Leibniz Institute DSMZ - German Collection of Microorganisms and Cell Cultures GmbH, Inhoffenstraße 7B, 38124 Braunschweig, Germany.
Int J Syst Evol Microbiol. 2014 Feb;64(Pt 2):352-356. doi: 10.1099/ijs.0.056994-0.
The G+C content of a genome is frequently used in taxonomic descriptions of species and genera. In the past it has been determined using conventional, indirect methods, but it is nowadays reasonable to calculate the DNA G+C content directly from the increasingly available and affordable genome sequences. The expected increase in accuracy, however, might alter the way in which the G+C content is used for drawing taxonomic conclusions. We here re-estimate the literature assumption that the G+C content can vary up to 3-5 % within species using genomic datasets. The resulting G+C content differences are compared with DNA-DNA hybridization (DDH) similarities calculated in silico using the GGDC web server, with 70% similarity as the gold standard threshold for species boundaries. The results indicate that the G+C content, if computed from genome sequences, varies no more than 1% within species. Statistical models based on larger differences alone can reject the hypothesis that two strains belong to the same species. Because DDH similarities between two non-type strains occur in the genomic datasets, we also examine to what extent and under which conditions such a similarity could be <70% even though the similarity of either strain to a type strain was ≥ 70%. In theory, their similarity could be as low as 50%, whereas empirical data suggest a boundary closer (but not identical) to 70%. However, it is shown that using a 50% boundary would not affect the conclusions regarding the DNA G+C content.
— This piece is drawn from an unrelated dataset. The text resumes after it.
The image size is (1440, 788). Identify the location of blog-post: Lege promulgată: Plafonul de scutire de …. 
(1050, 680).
Hence, we suggest that discrepancies between G+C content data provided in species descriptions on the one hand and those recalculated after genome sequencing on the other hand ≥ 1% are due to significant inaccuracies of the applied conventional methods and accordingly call for emendations of species descriptions.
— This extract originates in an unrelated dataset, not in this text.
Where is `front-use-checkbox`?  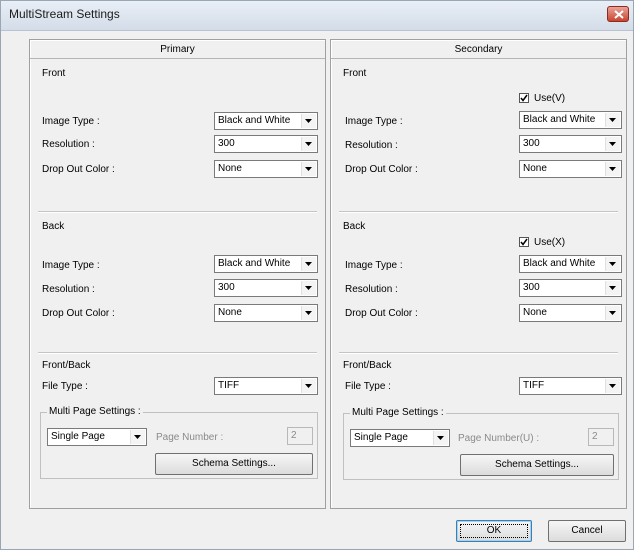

基因组的 G+C 含量常用于物种和属的分类描述。过去,它是通过常规的间接方法来确定的,但现在可以合理地直接从越来越多的可用和负担得起的基因组序列中计算 DNA G+C 含量。然而,准确性的预期提高可能会改变 G+C 含量用于得出分类结论的方式。我们在这里重新估算了文献中假设的 G+C 含量,即在使用基因组数据集时,物种内可变化 3-5%。使用 GGDC 网络服务器在计算机上计算 DNA-DNA 杂交 (DDH) 的相似性,以 70%的相似性作为物种界限的金标准阈值,将得到的 G+C 含量差异与计算出的差异进行比较。结果表明,如果从基因组序列中计算 G+C 含量,则物种内的变化不超过 1%。仅基于较大差异的统计模型可以拒绝两个菌株属于同一物种的假设。由于两个非典型菌株之间的 DDH 相似性出现在基因组数据集中,因此我们还检查了在何种程度和条件下,即使两个菌株与一个典型菌株的相似性≥70%,这种相似性也可能<70%。从理论上讲,它们的相似性可能低至 50%,而经验数据表明,接近(但不完全相同)70%的边界。然而,事实证明,使用 50%的边界不会影响关于 DNA G+C 含量的结论。因此,我们建议,一方面在物种描述中提供的 G+C 含量数据与另一方面在基因组测序后重新计算的数据之间的差异≥1%,是由于应用常规方法的显著不准确,因此需要对物种描述进行修正。